Empathy Intervention – Austin Gnecco

At the beginning of last year there was a new student that came to my high school. She was from New Mexico, and to my friends and I who had grown up in the SF Bay Area all of our lives, had a very different way of life. To be honest my friends and I never really thought much of it. She and the rest of us found it fun to compare our different traditions and how we approached different topics in the Bay Area vs Rural New Mexico and got a good laugh out of a difference every once in a while. But one day she mentioned something to us that we all found very concerning: She would drive to and from her work despite the fact that she was not an insured driver (which should it not be obvious, is very much illegal). We immediately jumped on this comment and over the next few days demanded that she find some way to become a member on her parent’s insurance so that she would not be breaking the law.

Our concern stemmed from a place of concern for her- we did not want her to get arrested for driving uninsured or otherwise get into trouble that would mess up the college future that she continually talked about- but after a couple of days I realized that it was not a very empathetic response to the situation that she was in. Moving from New Mexico, the cost of living in the bay area was much higher than anything that she had dealt with before, and her family had been struggling financially since they arrived. It occurred to me that the extra $2-3k dollars that insurance costs for a teen yearly was not an easy bill for them to foot. On top of that, her prior method of transportation that she used to get to and from work, her bike, had been ruined when she had been hit by a car a few weeks before while biking to work- fortunately she was alright.

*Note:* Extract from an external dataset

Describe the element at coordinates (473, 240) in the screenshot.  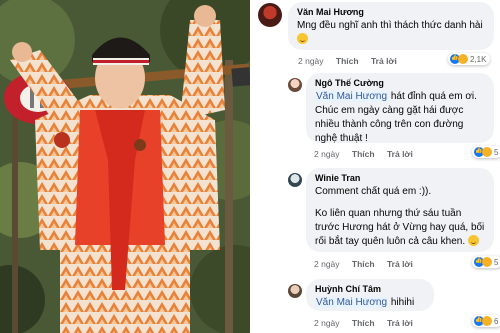
I see `grin-emoji-icon` at that location.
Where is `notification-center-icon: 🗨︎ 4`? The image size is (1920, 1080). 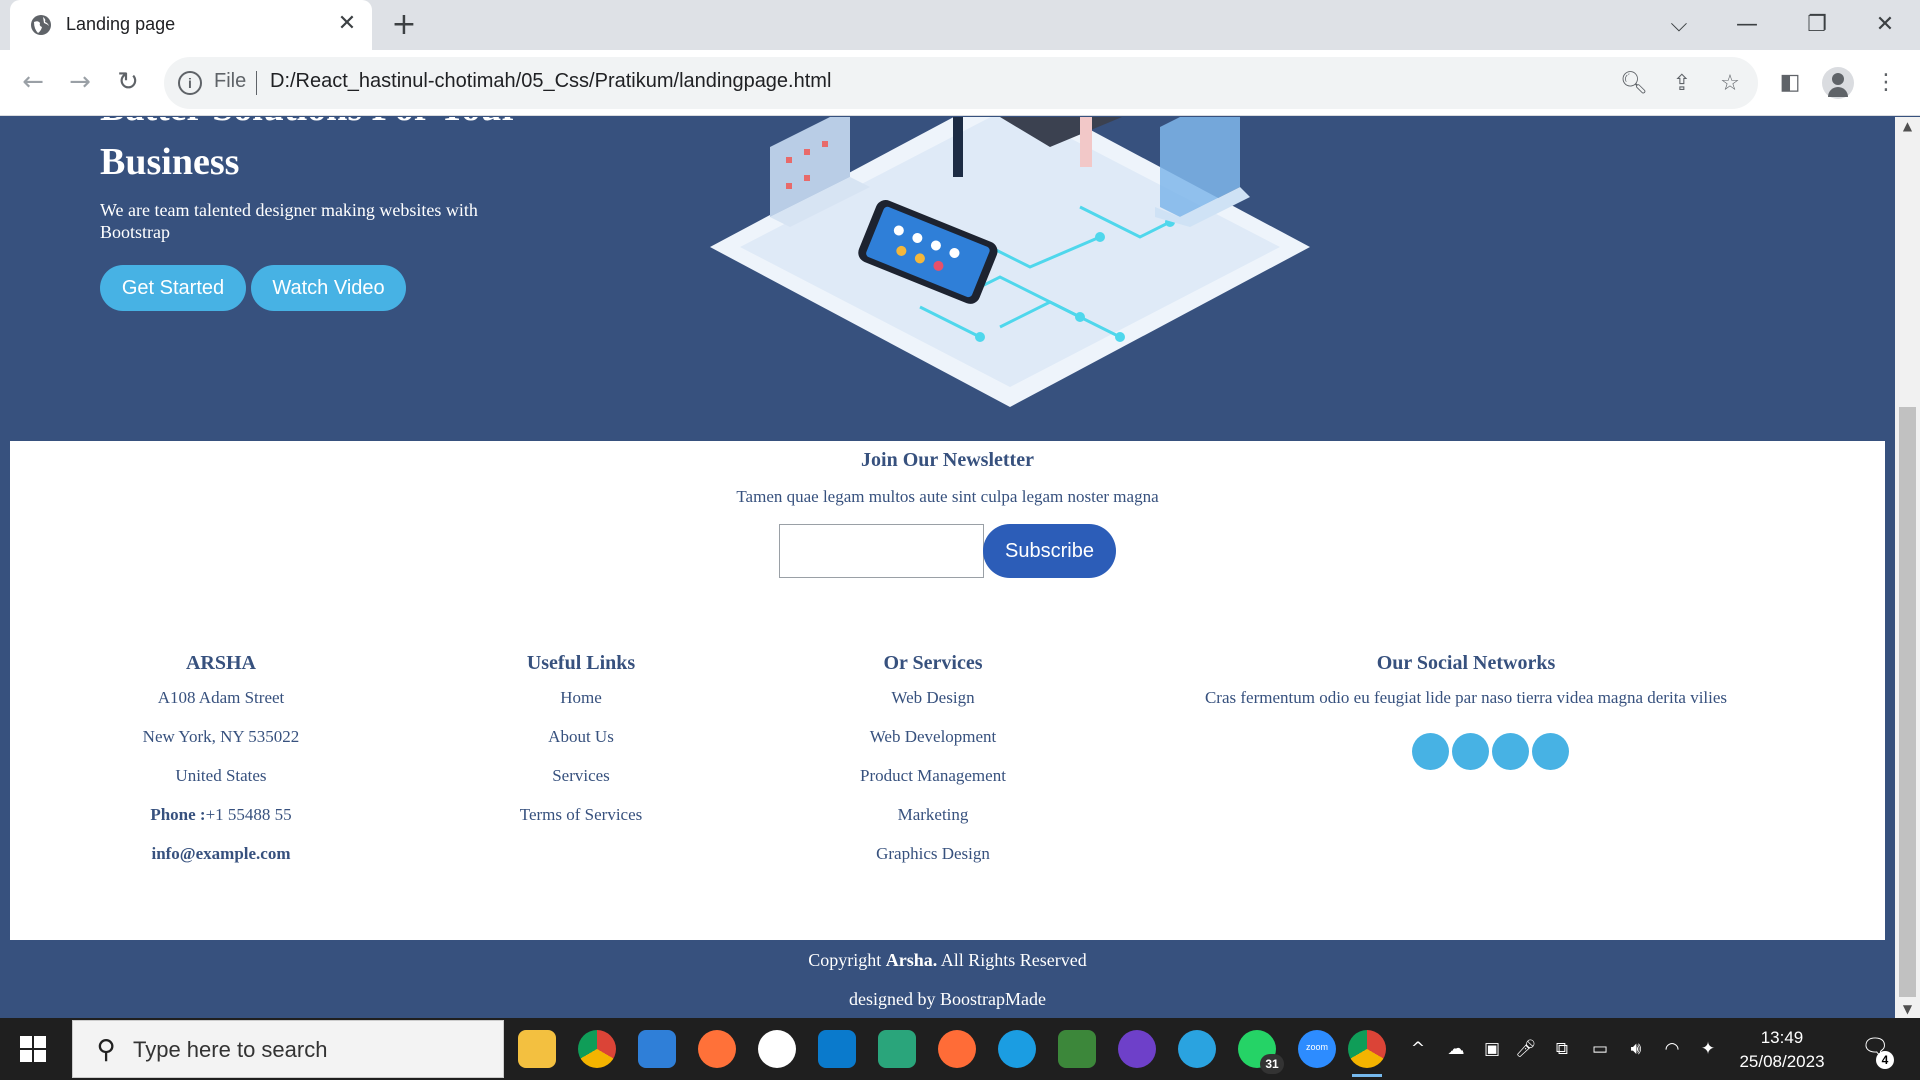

After thinking about it, I realized that while I had meant well by my demands that she get insurance, they did not come from a place of empathy given the situation that she was in. Instead some of us volunteered to give her rides to and from work until she was later eventually able to get car insurance. While I originally saw someone who was recklessly endangering themselves and others for selfish interests, I needed to look from her view to see that she was trying her best to manage a job, her finances, school and a now-broken bike. It was an experience that taught me the importance of empathy and looking at a situation through another person’s eyes.